- Born: January 3, 1948 (age 77) Lafayette, Indiana, United States
- Occupation: Instrumentalist
- Instrument(s): banjo, guitar, harmonica
- Years active: 1961–present

= Larry McNeely =

Larry McNeely (born January 3, 1948, in Lafayette, Indiana), is an American five-string banjo player known for his collaboration with Glen Campbell and for recording several soundtracks for different motion pictures.

==Career==
McNeely began playing banjo in 1961. In the following years, he absorbed both Don Reno's style and melodic or chromatic style. He moved to LaFollette, Tennessee in 1965 to join the Pinnacle Mountain Boys and soon afterwards, he became a member of Roy Acuff and his Smokey Mountain Boys. Around 1967, he taught music lessons to Tom and Bill Gibson on banjo and guitar, respectively. In 1969, he joined the Glen Campbell Show as a replacement for John Hartford.

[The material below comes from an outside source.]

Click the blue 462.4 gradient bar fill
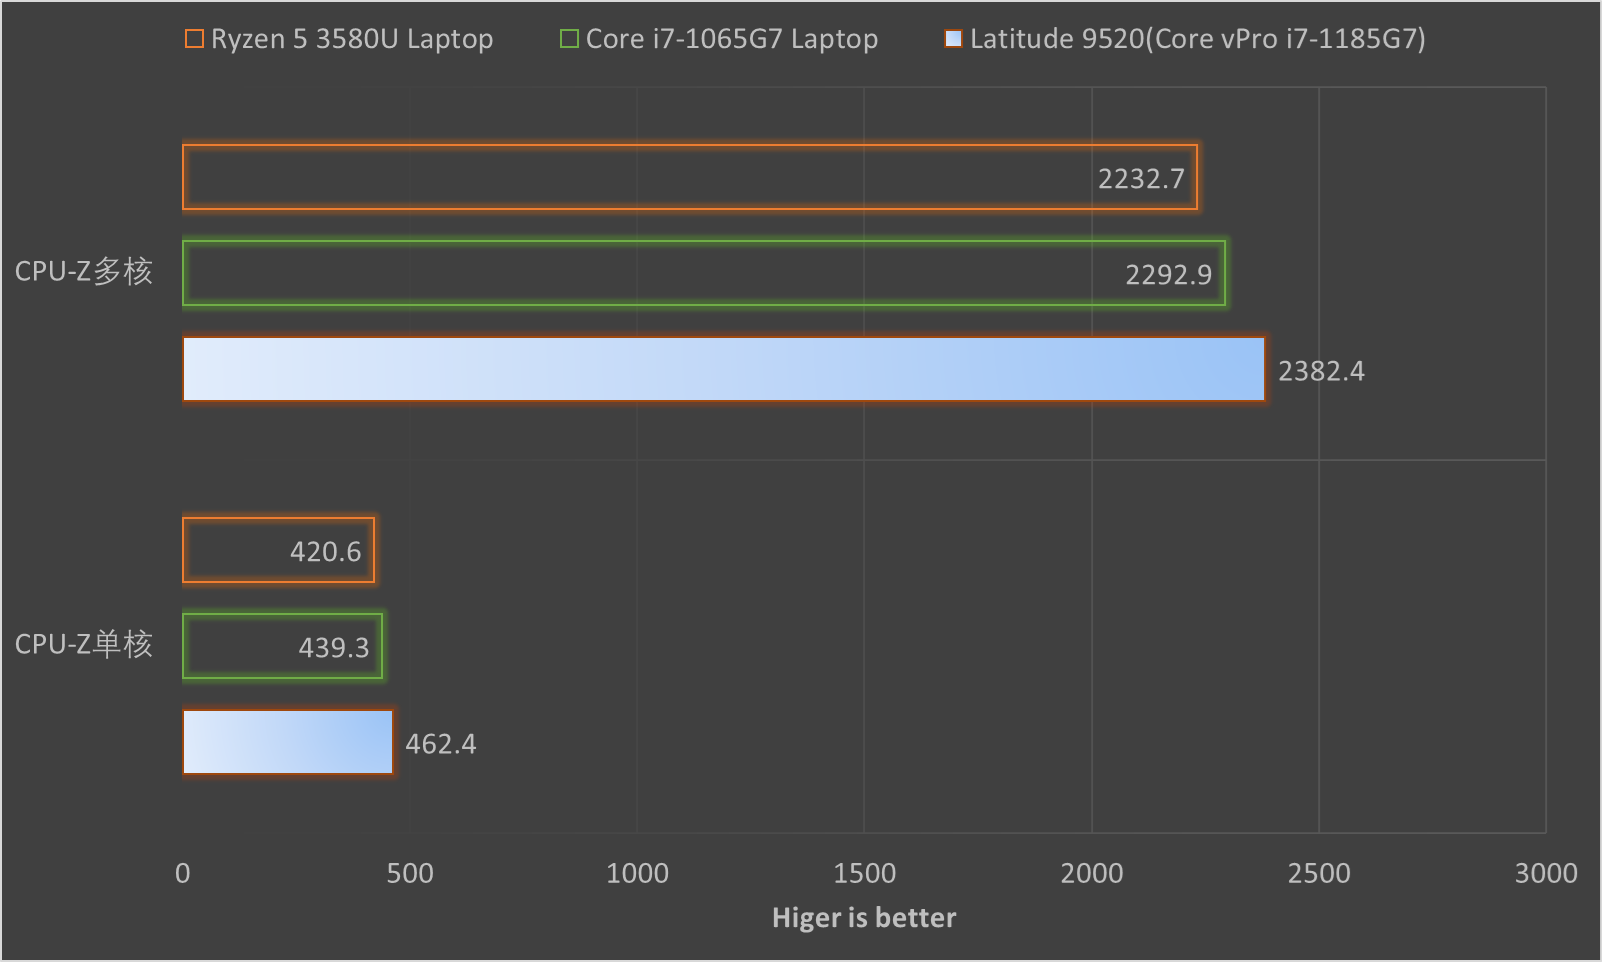1602x962 pixels. (287, 742)

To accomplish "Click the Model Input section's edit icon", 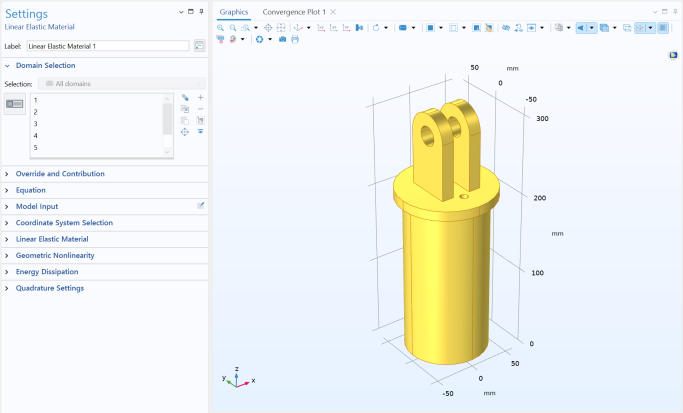I will click(x=200, y=206).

About five years later, he was working with Burl Ives and later with Smothers Brothers. He formed the "Larry McNeely Trio" in 1975. In the fall of the 1970s, McNeely began his career as a studio session player for movie soundtracks. Over the years he has worked Mac Davis, Eddie Kendricks, Percy Faith and Barbara Mandrell. He became a member of "Southern Manor", a progressive bluegrass band in 1984. Within a year he was back working with Roy Acuff.

==Discography==
- LP – Rhapsody for Banjo – Larry McNeely – Flying Fish Records, 1976.
Most of the music by McNeely on Flying Fish Records and Great Stoned Highway Pub. He includes a cover of Benny Goodman's "Slipped Disc", Fats Waller's "Honeysuckle Rose" and "Limehouse Blues"
- LP – Confederation – Larry McNeely With Geoff Levin & Jack Skinner – Sheffield Lab, 1978
- LP - Glen Campbell presents Larry McNeely - Capitol Records, Inc, ST-674, 1971
Nine (9) songs and a Medley performed by McNeely, including 3 terrific 5-string banjo tunes "Banjo Raga Number Two", "Bethe" and "Shuckin' the Corn."
Reverse of album cover contains an introduction to McNeely by Glen Campbell.